Understanding Garden Design

I'm fascinated by garden design concepts but do not actually understand them. The first class I took 25 years ago helped me get the basic plant the tall things in the back bit, but most tips in the general gardening books seem outside my reach.

"Understanding Garden Design" was written by a former interior designer, Vanessa Gardner Nagel, APLD who took a different approach than other authors.

Nagle's approach starts at the beginning: establishing the reasons for designing at all instead of plopping plants in the ground willy-nilly. (my note: Many gardeners stick shrubs here and there without an eye to what that soon-to- be 6-by-10-foot viburnum will add to the landscape.)

"Planning precedes design. It is the time to prepare for design..." The chapter discusses what to consider, including your budget and sustainability. Allow 6-weeks of planning before gathering tools.

The next chapter helps you assess and document the site: Challenges, existing perennial plantings, home style, slope, microclimates, utilities, and neighbors.
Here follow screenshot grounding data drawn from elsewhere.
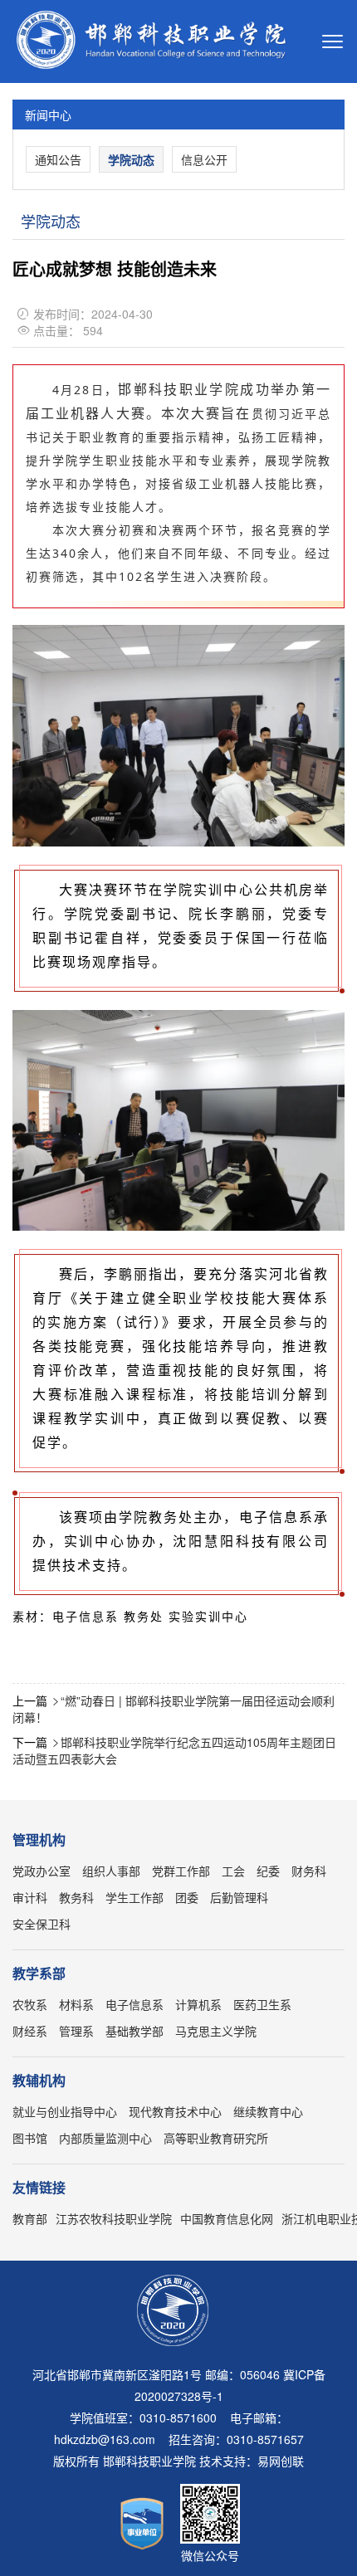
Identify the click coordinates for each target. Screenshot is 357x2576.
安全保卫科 (41, 1923)
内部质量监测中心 (105, 2138)
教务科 (76, 1897)
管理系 (76, 2030)
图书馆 (29, 2138)
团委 (186, 1897)
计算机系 (198, 2004)
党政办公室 (41, 1870)
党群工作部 (181, 1870)
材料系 (76, 2004)
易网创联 (280, 2460)
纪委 (268, 1870)
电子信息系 (134, 2004)
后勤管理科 (239, 1897)
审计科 (29, 1897)
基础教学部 (134, 2030)
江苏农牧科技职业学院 (114, 2218)
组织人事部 (111, 1870)
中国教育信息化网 (226, 2218)
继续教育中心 (268, 2111)
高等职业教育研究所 (216, 2138)
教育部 (29, 2218)
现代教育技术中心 (175, 2111)
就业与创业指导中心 (64, 2111)
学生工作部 (134, 1897)
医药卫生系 (262, 2004)
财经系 (29, 2030)
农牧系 (29, 2004)
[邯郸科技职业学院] (155, 42)
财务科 (308, 1870)
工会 (233, 1870)
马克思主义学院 (216, 2030)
Components, chapter 3 asks your family to list its requirements and desires: needs and wants. Rain garden, vegetable patch, fruit arbors, cistern, playground, pond, pets, meditation space, entertaining, greenhouse,laundry etc.
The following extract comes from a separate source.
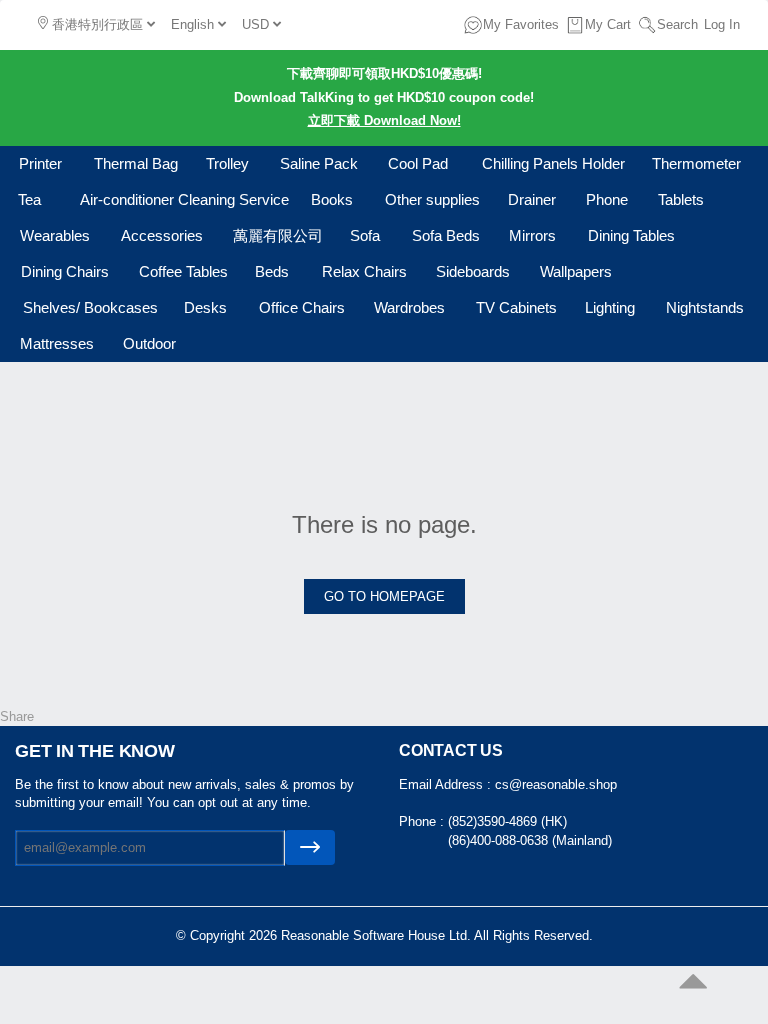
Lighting (610, 307)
Vanessa Gardner Nagel's blog - link here
Next comes a chapter on how to prioritize what you discovered in the first 3 chapters.

Then, "Design 101" in chapter 5. Basic design includes color, line, shape, form, space, proportion, mass, focal point, repetition and rhythm, movement, sequence, texture, variety, contrast, balance and unity. (This is my weakest link and why I tend to have more of a cottage garden than a landscaped space. I'll re-read this before spring planning/planting begins!)

Finishes and Furnishings make up chapter 6 - furniture and accessories - the things we buy on impulse while traveling and shopping but probably should not.

Watering methods, conservation and irrigation budget make up chapter 7. Yes, we would all love to have a waterfall, in-ground sprinkler systems, pools, ponds, etc. But, there are alternatives.

Then the place where most of us begin: "Plants: A Structural Perspective". By following the first 7 chapters, your plant selection will be easier. Tall and upright or short and large around will fit into the plan you made.

Garden Lighting, chapter 9, addresses safety and security as well as ambience. Grazing, Silhoueting, Thrown shadow, Sparkle treatment, Underwater lighting, etc.

Chapter 10, "The Final Design" helps you stand back and review your design before the contractors arrive or your family begins the construction projects.

"Construction: Working with Contractors" will be valuable if you plan to hire out the projects in your plan. How to screen, bid, review bids and read the contract is followed by site prep, excavation, underground work, hardscape, etc. Chapter 11 will save you headaches.

Art in the garden, chapter 12, will teach restraint as you consider table placement, garden party settings, and maintenance. Less is more in most gardens.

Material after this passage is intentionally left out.